_GIVEN TEXT_
◇ ◇ ◇ ◇ ◇ ◇ ◇
The book comprises three parts: part I focuses on the paradigmatic (security based "armed conflict" vs. human rights centered "law enforcement" paradigms) and the normative complexities of the interaction between both regimes in the "fight against terror" and in other, allegedly new, types of wars. Part II discusses the interplay between IHRL and IHL in the context of three specific regimes: belligerent occupation; the European Court of Human Rights and the protection of cultural heritage. Part
III explores the potential fusion of IHL and IHRL into a new paradigm in two areas: post-bellum accountability and compensation to victims of war crimes.
The range of issues, multitude of competing norms and narratives, and shifting paradigms explored in this collection, converse with each other. This conversation mirrors the process through which international law - paying deference to political realities while simultaneously seeking to transcend them - charts new pathways to advance its humanizing project.
◇ ◇ ◇ ◇ ◇ ◇ ◇
[Rows drawn from a dataset]

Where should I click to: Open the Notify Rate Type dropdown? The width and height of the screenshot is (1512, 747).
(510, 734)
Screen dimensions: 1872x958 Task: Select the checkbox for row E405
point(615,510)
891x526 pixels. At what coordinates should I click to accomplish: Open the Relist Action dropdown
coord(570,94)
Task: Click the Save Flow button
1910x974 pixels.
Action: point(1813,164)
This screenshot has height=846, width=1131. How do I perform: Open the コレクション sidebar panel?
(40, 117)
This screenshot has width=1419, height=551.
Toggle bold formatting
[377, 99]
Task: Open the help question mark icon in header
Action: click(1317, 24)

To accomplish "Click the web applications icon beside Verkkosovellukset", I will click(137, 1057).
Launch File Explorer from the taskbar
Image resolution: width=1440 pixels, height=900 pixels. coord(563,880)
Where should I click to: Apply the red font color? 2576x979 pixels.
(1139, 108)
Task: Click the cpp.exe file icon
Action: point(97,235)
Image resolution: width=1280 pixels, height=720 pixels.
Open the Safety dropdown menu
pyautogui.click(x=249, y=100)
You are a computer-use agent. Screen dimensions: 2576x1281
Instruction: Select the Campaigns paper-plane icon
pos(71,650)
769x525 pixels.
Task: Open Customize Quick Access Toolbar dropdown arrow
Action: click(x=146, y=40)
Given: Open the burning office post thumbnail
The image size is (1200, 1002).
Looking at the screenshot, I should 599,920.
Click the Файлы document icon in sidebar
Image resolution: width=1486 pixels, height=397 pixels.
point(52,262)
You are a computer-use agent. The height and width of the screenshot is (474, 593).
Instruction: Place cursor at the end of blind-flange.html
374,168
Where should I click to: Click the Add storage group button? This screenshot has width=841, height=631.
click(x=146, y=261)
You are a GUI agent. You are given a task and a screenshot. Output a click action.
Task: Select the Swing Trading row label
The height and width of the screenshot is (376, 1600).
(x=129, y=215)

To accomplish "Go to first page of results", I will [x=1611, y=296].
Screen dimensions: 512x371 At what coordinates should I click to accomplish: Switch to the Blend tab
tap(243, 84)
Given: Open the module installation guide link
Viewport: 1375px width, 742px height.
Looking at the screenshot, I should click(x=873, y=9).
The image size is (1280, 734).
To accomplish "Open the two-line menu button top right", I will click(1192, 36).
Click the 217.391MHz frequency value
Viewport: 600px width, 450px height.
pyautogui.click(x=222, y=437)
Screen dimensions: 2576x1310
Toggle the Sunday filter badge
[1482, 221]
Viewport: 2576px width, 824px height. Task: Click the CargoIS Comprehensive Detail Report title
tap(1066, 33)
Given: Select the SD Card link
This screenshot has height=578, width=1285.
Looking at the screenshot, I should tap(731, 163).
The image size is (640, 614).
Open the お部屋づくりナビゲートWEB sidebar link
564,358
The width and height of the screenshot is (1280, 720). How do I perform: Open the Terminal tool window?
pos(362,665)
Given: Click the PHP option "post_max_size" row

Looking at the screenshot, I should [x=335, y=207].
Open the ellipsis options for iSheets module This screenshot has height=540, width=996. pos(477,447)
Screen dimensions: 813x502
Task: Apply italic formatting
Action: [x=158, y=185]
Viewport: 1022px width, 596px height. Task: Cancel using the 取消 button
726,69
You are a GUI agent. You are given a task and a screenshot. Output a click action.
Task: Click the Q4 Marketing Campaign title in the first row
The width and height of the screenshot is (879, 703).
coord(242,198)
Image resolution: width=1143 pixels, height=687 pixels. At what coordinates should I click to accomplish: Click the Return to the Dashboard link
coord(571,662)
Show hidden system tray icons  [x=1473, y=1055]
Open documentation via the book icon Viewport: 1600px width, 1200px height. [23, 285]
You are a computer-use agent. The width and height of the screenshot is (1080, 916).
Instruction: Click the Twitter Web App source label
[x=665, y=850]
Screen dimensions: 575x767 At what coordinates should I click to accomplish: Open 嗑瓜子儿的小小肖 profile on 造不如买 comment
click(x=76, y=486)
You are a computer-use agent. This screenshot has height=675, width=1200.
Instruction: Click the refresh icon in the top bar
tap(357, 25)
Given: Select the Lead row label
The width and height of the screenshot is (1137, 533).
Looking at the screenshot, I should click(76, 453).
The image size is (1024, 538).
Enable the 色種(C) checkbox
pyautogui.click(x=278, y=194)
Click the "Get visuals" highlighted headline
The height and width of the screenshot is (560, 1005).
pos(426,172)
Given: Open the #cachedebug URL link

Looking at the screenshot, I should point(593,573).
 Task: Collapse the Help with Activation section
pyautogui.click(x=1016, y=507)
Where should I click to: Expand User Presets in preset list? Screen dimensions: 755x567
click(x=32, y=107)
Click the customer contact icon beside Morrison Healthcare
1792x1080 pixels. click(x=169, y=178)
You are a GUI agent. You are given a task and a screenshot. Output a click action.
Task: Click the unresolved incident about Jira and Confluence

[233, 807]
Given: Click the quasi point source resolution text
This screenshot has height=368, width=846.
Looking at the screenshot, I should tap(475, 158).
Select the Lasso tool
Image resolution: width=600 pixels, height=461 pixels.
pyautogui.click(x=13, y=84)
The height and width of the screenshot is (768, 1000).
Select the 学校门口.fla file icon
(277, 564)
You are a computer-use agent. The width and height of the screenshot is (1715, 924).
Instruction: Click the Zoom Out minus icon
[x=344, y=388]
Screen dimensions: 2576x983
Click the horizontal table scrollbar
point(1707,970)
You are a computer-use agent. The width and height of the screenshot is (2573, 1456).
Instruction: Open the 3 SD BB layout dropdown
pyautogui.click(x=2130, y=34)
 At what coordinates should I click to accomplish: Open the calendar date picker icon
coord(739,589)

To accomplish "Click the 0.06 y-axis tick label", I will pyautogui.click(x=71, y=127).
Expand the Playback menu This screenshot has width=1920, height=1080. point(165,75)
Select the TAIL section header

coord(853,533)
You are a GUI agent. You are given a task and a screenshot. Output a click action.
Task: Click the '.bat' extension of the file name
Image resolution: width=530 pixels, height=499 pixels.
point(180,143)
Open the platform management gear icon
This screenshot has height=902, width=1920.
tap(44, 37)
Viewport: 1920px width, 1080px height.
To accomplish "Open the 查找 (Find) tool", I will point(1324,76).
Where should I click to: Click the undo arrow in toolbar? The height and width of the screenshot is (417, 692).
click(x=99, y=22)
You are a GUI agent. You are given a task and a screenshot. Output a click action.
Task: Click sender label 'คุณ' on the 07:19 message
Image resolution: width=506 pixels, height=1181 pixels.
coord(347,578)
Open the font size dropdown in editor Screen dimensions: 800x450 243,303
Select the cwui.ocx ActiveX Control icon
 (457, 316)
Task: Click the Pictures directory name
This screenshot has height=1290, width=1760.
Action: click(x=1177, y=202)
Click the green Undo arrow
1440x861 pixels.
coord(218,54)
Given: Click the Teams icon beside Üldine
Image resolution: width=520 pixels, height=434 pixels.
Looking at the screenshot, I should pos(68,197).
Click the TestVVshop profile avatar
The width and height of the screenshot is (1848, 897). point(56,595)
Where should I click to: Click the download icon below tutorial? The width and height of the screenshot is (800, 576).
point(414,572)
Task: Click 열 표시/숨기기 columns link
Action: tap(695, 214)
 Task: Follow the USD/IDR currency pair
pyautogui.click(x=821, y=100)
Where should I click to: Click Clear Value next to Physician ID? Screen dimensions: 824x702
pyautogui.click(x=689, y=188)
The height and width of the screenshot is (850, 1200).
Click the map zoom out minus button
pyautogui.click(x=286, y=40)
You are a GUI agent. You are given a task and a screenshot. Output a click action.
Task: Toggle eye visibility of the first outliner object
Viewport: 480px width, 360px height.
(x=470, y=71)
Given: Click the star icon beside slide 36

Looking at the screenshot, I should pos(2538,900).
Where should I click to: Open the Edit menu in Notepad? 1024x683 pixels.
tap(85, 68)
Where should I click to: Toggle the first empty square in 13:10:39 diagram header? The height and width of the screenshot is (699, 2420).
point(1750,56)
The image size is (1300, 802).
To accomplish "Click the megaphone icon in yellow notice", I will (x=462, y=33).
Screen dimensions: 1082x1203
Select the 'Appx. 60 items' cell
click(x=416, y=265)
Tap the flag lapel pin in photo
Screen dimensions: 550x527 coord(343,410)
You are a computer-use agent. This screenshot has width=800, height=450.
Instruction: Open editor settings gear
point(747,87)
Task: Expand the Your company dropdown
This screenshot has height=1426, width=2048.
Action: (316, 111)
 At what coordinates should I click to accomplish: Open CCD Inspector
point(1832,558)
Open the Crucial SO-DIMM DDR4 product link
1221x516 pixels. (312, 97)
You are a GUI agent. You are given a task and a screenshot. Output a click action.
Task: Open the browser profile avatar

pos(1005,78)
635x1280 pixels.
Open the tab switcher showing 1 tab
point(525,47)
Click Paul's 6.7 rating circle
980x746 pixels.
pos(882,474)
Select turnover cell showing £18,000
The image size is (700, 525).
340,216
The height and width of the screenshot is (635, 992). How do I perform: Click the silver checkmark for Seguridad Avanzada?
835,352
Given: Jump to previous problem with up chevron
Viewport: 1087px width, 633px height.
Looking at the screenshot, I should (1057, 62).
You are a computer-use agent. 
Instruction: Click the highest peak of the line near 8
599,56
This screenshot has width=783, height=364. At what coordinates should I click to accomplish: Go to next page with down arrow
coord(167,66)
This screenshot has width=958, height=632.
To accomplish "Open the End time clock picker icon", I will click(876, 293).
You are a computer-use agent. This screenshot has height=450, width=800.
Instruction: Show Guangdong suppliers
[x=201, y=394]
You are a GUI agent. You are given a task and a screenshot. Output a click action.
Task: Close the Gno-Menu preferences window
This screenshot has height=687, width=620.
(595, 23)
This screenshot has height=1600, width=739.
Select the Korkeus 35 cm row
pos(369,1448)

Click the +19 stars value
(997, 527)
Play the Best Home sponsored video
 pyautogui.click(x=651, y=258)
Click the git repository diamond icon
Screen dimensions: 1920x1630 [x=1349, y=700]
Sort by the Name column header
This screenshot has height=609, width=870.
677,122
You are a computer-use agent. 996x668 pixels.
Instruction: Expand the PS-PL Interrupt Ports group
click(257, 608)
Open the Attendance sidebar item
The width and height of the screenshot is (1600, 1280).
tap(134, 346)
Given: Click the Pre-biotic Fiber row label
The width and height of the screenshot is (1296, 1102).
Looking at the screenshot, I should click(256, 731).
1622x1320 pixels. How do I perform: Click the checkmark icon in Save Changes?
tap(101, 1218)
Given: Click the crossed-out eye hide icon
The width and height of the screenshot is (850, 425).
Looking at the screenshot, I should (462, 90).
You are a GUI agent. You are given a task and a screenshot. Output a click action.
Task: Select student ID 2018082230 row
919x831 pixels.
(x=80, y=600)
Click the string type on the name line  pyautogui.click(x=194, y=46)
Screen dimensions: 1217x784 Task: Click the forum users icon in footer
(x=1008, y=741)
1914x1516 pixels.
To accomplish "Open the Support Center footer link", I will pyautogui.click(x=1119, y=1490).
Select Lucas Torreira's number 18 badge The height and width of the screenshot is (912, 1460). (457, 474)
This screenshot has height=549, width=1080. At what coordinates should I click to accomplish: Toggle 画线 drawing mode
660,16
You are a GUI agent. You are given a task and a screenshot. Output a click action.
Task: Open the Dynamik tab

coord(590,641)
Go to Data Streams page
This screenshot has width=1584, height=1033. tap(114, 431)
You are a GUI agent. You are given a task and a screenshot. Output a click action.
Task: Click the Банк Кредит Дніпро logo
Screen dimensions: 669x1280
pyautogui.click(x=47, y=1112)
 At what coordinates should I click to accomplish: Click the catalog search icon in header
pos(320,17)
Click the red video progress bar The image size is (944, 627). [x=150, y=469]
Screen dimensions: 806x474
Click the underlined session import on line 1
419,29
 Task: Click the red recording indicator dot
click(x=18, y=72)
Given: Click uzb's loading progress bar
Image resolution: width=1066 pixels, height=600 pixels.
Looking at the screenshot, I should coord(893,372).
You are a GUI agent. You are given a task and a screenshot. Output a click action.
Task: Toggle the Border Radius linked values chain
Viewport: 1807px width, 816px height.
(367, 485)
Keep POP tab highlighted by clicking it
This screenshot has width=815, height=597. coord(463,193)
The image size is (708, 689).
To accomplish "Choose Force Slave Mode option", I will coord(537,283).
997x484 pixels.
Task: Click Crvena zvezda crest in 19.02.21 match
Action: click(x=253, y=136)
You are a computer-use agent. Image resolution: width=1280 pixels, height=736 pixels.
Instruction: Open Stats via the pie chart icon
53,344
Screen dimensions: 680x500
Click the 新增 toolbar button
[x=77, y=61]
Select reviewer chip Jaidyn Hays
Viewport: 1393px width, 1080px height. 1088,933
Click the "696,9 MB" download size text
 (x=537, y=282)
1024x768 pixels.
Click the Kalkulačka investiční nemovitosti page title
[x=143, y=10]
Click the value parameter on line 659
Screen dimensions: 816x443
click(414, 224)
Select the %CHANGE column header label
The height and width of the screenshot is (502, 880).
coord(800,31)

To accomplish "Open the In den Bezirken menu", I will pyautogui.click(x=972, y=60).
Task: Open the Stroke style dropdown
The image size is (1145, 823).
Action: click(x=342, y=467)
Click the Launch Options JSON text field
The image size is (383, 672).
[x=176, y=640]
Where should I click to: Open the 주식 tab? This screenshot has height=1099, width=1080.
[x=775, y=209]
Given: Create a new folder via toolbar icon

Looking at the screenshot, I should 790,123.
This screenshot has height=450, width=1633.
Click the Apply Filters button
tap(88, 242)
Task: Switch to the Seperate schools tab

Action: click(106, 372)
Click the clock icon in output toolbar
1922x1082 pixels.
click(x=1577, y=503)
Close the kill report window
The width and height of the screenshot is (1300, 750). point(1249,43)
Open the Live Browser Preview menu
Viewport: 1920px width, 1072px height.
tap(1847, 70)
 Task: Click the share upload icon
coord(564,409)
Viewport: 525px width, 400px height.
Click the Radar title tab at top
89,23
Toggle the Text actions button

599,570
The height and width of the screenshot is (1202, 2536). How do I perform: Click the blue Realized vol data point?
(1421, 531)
◇ ◇ ◇ ◇ ◇ ◇ ◇
_REQUEST 1_
Copy out, unchanged, the portion of the entries that opens with the line containing "Given: Open the burning office post thumbnail" and closes with the line containing "click(x=146, y=261)", including both of those lines.
_REQUEST 2_
Extend the passage describing the book on international humanitarian law and international human rights law, picking up after its final sentence.

_EXERCISE RESPONSE 1_
Given: Open the burning office post thumbnail
The image size is (1200, 1002).
Looking at the screenshot, I should 599,920.
Click the Файлы document icon in sidebar
Image resolution: width=1486 pixels, height=397 pixels.
point(52,262)
You are a computer-use agent. The height and width of the screenshot is (474, 593).
Instruction: Place cursor at the end of blind-flange.html
374,168
Where should I click to: Click the Add storage group button? This screenshot has width=841, height=631.
click(x=146, y=261)

_EXERCISE RESPONSE 2_
Table of Contents
- I. ENTREE
- 1. Introduction: Pas de Deux
- II. ADAGIO
- 2. Human Rights and Humanitarian Law as Competing Legal Paradigm for Fighting Terror
- 3. The Role of Human Rights and International Humanitarian Law in New Types of Armed Conflicts
- 4. Norm Conflicts, International Humanitarian Law and Human Rights Law
- III. VARIATIONS
- 5. PathoLAWgical Occupation: Normalizing the Exceptional Case of the Occupied Palestinian Territory (OPT) and Other Legal Pathologies
- 6. The Role of the European Court of Human Rights in Monitoring Compliance with Humanitarian Law in Armed Conflict
- 7. Cultural Heritage in Human Rights and Humanitarian Law
- IV. CODA
- 8. Are Victims of War Crimes Entitled to Compensation?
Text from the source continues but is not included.